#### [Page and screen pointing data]
● ● ● ● ● ● ●
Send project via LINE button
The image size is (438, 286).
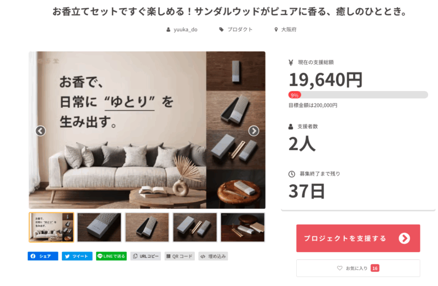tap(111, 256)
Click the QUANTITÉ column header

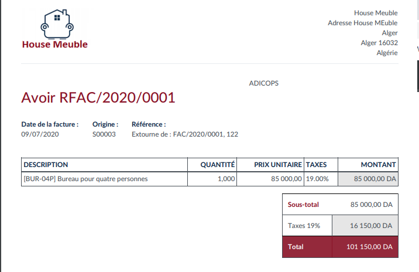[217, 165]
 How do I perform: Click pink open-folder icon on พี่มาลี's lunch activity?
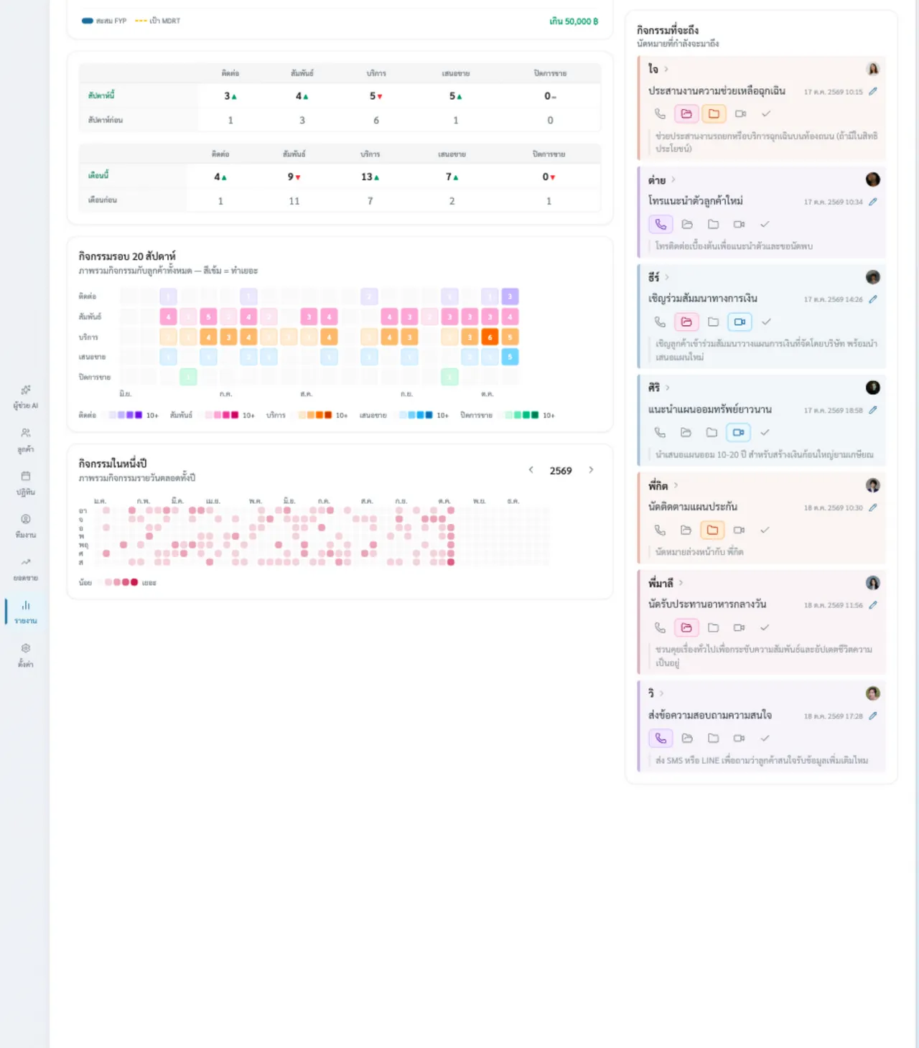pos(686,628)
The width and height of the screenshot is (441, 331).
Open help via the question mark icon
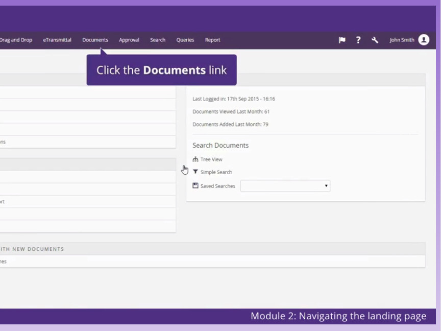(x=358, y=40)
● ● ● ● ● ● ●
#### [DIRECTIONS FOR THIS TASK]
Rewrite all these lines, requests included, but shift every answer coordinate by subtracting 100 from each number. Omit the pictures from your answer.

#### [WRITTEN SOLUTION]
Send project via LINE button
The image size is (438, 286).
tap(11, 156)
Click the QUANTITÉ column header

[117, 65]
 How do I perform: Click pink open-folder icon on พี่มาลี's lunch activity?
pos(586,528)
The width and height of the screenshot is (441, 331).
Open help via the question mark icon
(x=258, y=-60)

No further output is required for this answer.